Conjunto de tarefas:
**1.** Imprima, sem nenhuma alteração, a parte do texto sobre os arquétipos de Jung que se abre com as palavras que contêm "Jung nunca definiu que" e se fecha com "limitado de arquétipos.".
**2.** Prossiga com o texto sobre os arquétipos de Jung a partir da última frase apresentada.

No entanto, a popularização de conceitos junguianos, como os arquétipos, trouxe consigo uma série de interpretações equivocadas e superficiais. Assim como o fenômeno da ponta do nariz, onde o óbvio se torna invisível, a simplicidade aparente dos arquétipos pode levar a uma compreensão distorcida.

É crucial, portanto, "limpar o terreno" e esclarecer o que os arquétipos não são, antes de mergulhar em sua verdadeira essência. A desinformação, muitas vezes disseminada em plataformas online e até mesmo por inteligências artificiais que se baseiam em material preexistente, pode levar a uma deturpação significativa do trabalho original de Jung. Por isso, a busca por fontes confiáveis e o estudo aprofundado são indispensáveis para uma compreensão autêntica.

Curiosidade:

Jung nunca definiu que existiam apenas 12 arquétipos fixos. Essa lista popular (Inocente, Herói, Sábio, etc.) surgiu mais tarde como uma simplificação para fins de marketing e não reflete a profundidade da teoria original. Para Jung, os arquétipos são incontáveis e se manifestam de formas diferentes conforme o contexto cultural, histórico e individual.



O que NÃO são os Arquétipos de Jung

Para evitar mal-entendidos e abordagens superficiais, é fundamental compreender o que os arquétipos junguianos não representam:

  • Não são 12 tipos de arquétipos fixos:

    Uma das maiores deturpações do trabalho de Jung é a ideia de que existem apenas 12 arquétipos específicos, como o Inocente, o Aventureiro, etc. Jung nunca definiu um número limitado de arquétipos.

Informações fornecidas:

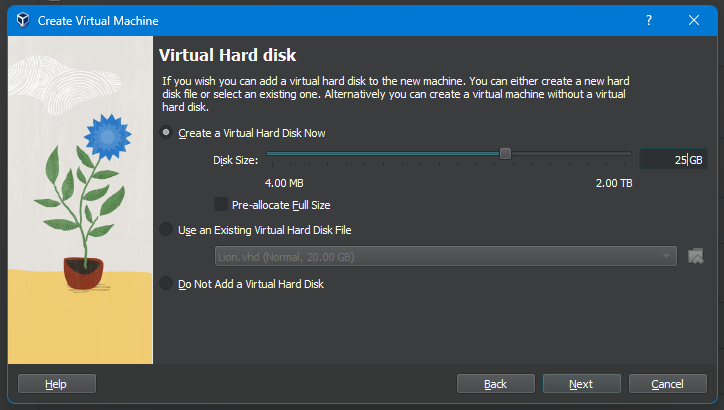Select Create a Virtual Hard Disk Now
Image resolution: width=724 pixels, height=410 pixels.
[x=166, y=133]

Respostas:
**1.**
Jung nunca definiu que existiam apenas 12 arquétipos fixos. Essa lista popular (Inocente, Herói, Sábio, etc.) surgiu mais tarde como uma simplificação para fins de marketing e não reflete a profundidade da teoria original. Para Jung, os arquétipos são incontáveis e se manifestam de formas diferentes conforme o contexto cultural, histórico e individual.



O que NÃO são os Arquétipos de Jung

Para evitar mal-entendidos e abordagens superficiais, é fundamental compreender o que os arquétipos junguianos não representam:

  • Não são 12 tipos de arquétipos fixos:

    Uma das maiores deturpações do trabalho de Jung é a ideia de que existem apenas 12 arquétipos específicos, como o Inocente, o Aventureiro, etc. Jung nunca definiu um número limitado de arquétipos.

**2.**
    Pelo contrário, ele afirmava que os arquétipos são incontáveis e que novos arquétipos podem aflorar m medida que a humanidade evolui e novas experiências são vividas. A lista popular de 12 arquétipos é uma simplificação excessiva, muitas vezes utilizada para fins de marketing e consumo, que desvirtua a profundidade e a complexidade do conceito original.
  • Não podem ser testados:

    A noção de que é possível realizar um "teste" para descobrir qual arquétipo "é o seu" é completamente equivocada. A compreensão da atuação arquetípica na psique de um indivíduo é um processo complexo e profundo, que envolve autoconhecimento, análise e observação cuidadosa das manifestações inconscientes. Não se trata de uma categorização simples ou de um resultado de um questionário.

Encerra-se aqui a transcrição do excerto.